Por desgracia el cariño no le duró mucho, y los cárteles rivales mataron a María. Como respuesta, Pedro acabó con todos ellos, lo que hizo que en 1973 lo arrestaran. Una vez en la camioneta que lo trasladarían al penal, subió al lado de un hombre acusado de pedofilia, al que mató durante el viaje ahorcándolo con las esposas.

Fue en la prisión de Taubaté donde cometió la mayor cantidad de asesinatos, y se ganó el apodo de “Pedrinho el Matador”. También, se tatuó la frase «Mato por prazer», es decir “Mato por placer”.

Es importante aclarar que Pedro no fue ningún justiciero. Muchas veces despojaba a alguien de su vida por un simple capricho, como el hecho de que lo miraran feo o roncaran. En ningún momento se debe idealizar a un psicópata, por mucho que varias de sus víctimas fueran estafadores, pedófilos, violadores o rateros.

En un principio, se le condenó a 400 años de cárcel, pero a finales de los setenta la ley brasileña se modificó a una pena máxima de treinta.

Contra todo pronóstico, salió en libertad… y a favor de todo pronóstico, volvió a la cárcel pero esta vez no por homicidio, sino por robo.
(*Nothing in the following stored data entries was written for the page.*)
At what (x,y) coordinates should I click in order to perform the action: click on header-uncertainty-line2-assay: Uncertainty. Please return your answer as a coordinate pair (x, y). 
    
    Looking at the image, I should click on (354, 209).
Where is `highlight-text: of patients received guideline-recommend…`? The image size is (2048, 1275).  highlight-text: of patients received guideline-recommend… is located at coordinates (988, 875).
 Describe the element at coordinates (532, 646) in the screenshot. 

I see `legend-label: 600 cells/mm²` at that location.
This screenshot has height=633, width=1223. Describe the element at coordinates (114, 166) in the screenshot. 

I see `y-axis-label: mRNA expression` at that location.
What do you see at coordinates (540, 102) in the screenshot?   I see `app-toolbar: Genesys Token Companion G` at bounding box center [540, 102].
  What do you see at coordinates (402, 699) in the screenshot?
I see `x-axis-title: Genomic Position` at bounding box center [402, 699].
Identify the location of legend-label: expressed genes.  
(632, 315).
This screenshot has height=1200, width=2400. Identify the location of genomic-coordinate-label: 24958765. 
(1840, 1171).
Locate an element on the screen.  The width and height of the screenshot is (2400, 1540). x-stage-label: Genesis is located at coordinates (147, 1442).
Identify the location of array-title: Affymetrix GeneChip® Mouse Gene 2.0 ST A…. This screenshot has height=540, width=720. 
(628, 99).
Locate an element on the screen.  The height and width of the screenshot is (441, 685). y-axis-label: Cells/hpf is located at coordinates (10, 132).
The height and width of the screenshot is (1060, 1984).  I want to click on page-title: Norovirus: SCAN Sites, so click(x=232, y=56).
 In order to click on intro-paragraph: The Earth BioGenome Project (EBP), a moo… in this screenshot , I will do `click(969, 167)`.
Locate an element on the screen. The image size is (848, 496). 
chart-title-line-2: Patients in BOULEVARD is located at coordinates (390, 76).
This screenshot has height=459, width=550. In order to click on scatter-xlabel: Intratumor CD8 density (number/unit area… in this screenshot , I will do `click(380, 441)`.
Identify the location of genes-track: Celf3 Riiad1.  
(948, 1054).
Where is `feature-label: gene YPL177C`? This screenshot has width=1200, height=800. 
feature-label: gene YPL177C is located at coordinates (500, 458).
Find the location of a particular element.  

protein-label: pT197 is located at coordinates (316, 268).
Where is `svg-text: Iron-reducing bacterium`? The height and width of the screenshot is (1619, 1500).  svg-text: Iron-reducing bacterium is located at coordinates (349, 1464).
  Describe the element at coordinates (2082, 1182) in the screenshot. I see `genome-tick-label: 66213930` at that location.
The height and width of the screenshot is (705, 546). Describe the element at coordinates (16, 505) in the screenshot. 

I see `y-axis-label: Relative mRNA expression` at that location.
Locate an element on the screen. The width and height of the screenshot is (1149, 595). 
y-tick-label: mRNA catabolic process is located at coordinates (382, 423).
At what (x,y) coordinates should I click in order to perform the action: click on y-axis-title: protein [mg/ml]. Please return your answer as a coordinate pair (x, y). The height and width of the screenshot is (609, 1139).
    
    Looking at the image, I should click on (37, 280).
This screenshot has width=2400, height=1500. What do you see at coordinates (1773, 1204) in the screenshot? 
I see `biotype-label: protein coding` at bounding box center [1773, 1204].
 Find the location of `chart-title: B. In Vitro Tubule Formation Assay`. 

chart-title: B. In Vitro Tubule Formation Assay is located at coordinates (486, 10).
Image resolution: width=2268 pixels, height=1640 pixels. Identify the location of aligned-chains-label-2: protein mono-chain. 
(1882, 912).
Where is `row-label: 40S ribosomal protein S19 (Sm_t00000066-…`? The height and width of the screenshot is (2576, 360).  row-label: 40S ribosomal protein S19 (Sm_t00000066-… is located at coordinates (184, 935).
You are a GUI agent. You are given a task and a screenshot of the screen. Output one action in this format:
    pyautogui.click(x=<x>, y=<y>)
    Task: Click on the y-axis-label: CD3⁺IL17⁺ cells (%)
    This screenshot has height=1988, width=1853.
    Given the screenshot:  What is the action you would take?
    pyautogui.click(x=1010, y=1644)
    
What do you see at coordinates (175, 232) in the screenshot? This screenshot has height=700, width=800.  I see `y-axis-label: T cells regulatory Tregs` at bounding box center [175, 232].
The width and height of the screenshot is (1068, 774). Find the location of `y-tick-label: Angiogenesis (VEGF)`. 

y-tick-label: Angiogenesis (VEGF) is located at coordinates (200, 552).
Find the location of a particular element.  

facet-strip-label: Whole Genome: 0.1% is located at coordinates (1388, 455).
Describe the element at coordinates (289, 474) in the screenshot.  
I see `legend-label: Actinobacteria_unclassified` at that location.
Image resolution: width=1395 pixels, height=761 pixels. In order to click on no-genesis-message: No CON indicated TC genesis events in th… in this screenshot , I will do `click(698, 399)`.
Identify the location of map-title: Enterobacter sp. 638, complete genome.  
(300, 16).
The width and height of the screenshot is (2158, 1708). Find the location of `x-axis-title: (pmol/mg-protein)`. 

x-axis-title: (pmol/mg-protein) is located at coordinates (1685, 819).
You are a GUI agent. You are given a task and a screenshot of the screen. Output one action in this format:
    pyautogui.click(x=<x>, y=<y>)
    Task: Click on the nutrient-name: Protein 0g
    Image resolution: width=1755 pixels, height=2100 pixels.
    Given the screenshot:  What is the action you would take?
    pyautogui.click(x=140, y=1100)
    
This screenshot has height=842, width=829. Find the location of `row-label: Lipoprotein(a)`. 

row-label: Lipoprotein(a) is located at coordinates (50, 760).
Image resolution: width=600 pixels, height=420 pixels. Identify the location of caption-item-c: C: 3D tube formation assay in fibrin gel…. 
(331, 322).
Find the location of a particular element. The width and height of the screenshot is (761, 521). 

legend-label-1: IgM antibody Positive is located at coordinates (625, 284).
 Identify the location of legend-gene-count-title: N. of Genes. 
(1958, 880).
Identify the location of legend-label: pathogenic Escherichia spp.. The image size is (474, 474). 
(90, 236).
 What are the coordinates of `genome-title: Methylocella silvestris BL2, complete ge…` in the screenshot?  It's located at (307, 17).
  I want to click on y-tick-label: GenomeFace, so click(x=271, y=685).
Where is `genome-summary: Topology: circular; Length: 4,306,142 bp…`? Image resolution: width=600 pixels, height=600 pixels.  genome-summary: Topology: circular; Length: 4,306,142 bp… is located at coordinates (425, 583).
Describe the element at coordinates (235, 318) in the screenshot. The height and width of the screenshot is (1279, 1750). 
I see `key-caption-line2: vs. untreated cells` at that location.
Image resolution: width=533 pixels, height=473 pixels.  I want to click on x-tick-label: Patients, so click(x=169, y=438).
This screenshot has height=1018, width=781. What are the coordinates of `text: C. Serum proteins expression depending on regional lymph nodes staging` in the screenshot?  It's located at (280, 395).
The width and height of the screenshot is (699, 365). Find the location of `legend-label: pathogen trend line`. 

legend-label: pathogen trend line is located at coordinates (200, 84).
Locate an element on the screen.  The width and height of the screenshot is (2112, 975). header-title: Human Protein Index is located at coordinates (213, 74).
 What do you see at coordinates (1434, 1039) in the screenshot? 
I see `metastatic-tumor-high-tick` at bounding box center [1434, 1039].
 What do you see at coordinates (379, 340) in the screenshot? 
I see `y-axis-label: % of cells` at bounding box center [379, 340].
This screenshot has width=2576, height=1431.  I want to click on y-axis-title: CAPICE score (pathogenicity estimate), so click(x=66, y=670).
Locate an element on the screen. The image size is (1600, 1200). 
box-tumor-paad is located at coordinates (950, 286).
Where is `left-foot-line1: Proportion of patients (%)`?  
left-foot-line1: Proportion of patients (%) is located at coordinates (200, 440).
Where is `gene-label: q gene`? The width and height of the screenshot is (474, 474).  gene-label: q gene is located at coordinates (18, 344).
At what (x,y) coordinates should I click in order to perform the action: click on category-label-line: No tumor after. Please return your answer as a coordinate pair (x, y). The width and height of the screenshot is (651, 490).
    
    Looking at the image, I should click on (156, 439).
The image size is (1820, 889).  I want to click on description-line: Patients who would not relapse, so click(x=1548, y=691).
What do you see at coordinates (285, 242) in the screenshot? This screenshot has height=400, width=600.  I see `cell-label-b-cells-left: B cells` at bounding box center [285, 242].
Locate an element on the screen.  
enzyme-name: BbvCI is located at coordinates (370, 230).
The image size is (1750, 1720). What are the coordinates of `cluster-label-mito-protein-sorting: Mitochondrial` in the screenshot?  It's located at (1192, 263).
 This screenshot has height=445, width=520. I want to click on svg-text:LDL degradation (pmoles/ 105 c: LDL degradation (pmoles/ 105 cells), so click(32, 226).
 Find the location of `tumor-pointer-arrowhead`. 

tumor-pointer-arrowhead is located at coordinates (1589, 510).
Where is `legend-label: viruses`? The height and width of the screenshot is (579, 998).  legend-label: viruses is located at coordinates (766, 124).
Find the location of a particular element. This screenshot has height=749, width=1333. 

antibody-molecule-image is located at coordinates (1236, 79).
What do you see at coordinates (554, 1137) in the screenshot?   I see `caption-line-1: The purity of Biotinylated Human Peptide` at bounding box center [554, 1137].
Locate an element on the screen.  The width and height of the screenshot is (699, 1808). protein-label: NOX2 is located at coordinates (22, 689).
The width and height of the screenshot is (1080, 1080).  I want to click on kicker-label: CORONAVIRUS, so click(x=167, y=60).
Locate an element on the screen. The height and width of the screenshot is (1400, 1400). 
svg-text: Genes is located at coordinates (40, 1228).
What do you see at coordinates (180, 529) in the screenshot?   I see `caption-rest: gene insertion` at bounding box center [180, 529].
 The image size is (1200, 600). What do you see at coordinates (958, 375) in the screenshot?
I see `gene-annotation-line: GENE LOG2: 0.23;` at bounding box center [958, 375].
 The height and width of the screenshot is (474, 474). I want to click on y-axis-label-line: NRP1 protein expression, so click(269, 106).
Al poco tiempo fue liberado.

Esta vez, su vida dio un giro digno de película.

CONVERTIDO EN PERSONAJE LITERARIO Y YOUTUBER

A inicios de la década de los dosmiles, el escritor estadounidense Jeff Lindsay buscaba una idea para una novela. Leyó la historia de “Pedro el Matador” y se inspiró. Modificó las fechas y la nacionalidad del criminal, y escribió “El oscuro pasajero”, novela que se convertiría en la famosa serie “Dexter”, que trata precisamente sobre un asesino de asesinos seriales.

Como si la situación no pudiese ser demasiado estrafalaria, el periodista carioca Pablo Silva escribió su biografía, y actualmente los dos se han vuelto estrellas en Youtube en el canal “Pedrinho Ex Matador & Pablo Silva” donde hablan sobre superación personal y tienen más de 137 mil suscriptores. El asesino jura ante todo lo sagrado que ya se reformó.

Algunas historias de crímenes parecen sacadas de películas y otras las inspiran, pero la de Pedro está más allá de la ficción y por qué no, toda realidad.